That's even assuming I can sleep.   Between my night-owl schedule and the excitment,  I may not get much sleep.


----------



## ludari

I'm just catching up on some previous post and I noticed that Darcy was sick.  I hope your feeling much better.


----------



## nurse.darcy

ludari said:


> I'm just catching up on some previous post and I noticed that Darcy was sick.  I hope your feeling much better.



Hi Luis. . .yes I am better.  Just waiting to be discharged so I can get back to my life.  My blood count and iron levels were very low.


----------



## Altoqueenkelly

DCTooTall said:


> Hey everybody!  the Sequel thread has been opened up,  so feel free to hop over there and enjoy the new digs.    You can also stick around here and completely fill the place out.
> 
> I just wanted to get the new thread opened before I disappear for a week,   and with my now booking a hotel for tomorrow night,  I figured today was as good a time as any.
> http://www.disboards.com/showthread.php?t=2670032





Whoa Whoa Whoa eager beaver  So are we supposed to fill the thread up first, now we are split in our choices, oh the agony... how to choose....


----------



## MICKEY88

nurse.darcy said:


> His collection of men scares me. . .lol



OK, lets clarify for others, you know it's not a collection of men, it's a collection of photos from shoots I've done with Models and actors....


----------



## MICKEY88

DisneydaveCT said:


> Hey Darcy...I'm glad to see you are doing better and getting ready for Mickey88's collection of men.

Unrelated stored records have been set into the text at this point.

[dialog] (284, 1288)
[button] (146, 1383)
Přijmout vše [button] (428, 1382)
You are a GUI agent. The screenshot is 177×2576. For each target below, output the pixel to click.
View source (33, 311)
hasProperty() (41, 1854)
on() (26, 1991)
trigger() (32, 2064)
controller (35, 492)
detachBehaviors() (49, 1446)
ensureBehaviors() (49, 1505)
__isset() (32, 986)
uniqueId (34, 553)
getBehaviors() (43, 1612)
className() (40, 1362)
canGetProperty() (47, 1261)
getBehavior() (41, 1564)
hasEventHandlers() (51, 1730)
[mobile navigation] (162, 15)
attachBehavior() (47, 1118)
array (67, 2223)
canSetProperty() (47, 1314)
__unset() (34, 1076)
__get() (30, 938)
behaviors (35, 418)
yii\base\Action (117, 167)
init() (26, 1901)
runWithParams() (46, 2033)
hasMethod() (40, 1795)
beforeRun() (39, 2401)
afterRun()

it's not a collection of men, it's a collection of photos from shoots I've done with Models and actors


----------



## nurse.darcy

MICKEY88 said:


> OK, lets clarify for others, you know it's not a collection of men, it's a collection of photos from shoots I've done with Models and actors....



Awe, you ruined the fun. . .it sounded like you were pimping them out. . .ROFLMAO. . .


----------



## MICKEY88

nurse.darcy said:


> Awe, you ruined the fun. . .it sounded like you were pimping them out. . .ROFLMAO. . .



that idea I'd be ok with, but it seemed to me like people were thinking, I have a collection of men, as if I like them...and am collecting them...


----------



## nurse.darcy

MICKEY88 said:


> that idea I'd be ok with, but it seemed to me like people were thinking, I have a collection of men, as if I like them...and am collecting them...



Ahhhhh, I didn't even think of it that way.


----------



## nurse.darcy

Yay, my imprisonment (hospitalization) is coming to an end.  Dr. Hizkil came by to see me and I am going to be discharged (of course, this will be as soon as the nurse, who I saw at 8 a.m. and have not seen since, gets around to doing my discharge paperwork and giving it to me. . .lol). I am leaving with no new meds and an appointment for the hematologist.  Whee, what a day and night. . .lol.


----------



## DCTooTall

Altoqueenkelly said:


> Whoa Whoa Whoa eager beaver  So are we supposed to fill the thread up first, now we are split in our choices, oh the agony... how to choose....



 Hey!  I'm sorry.  I just wanted to ensure that we had a place to go.  I was going to wait until tomorrow,   but since I'm now hitting the road tomorrow I didn't know if I'd have time to do it.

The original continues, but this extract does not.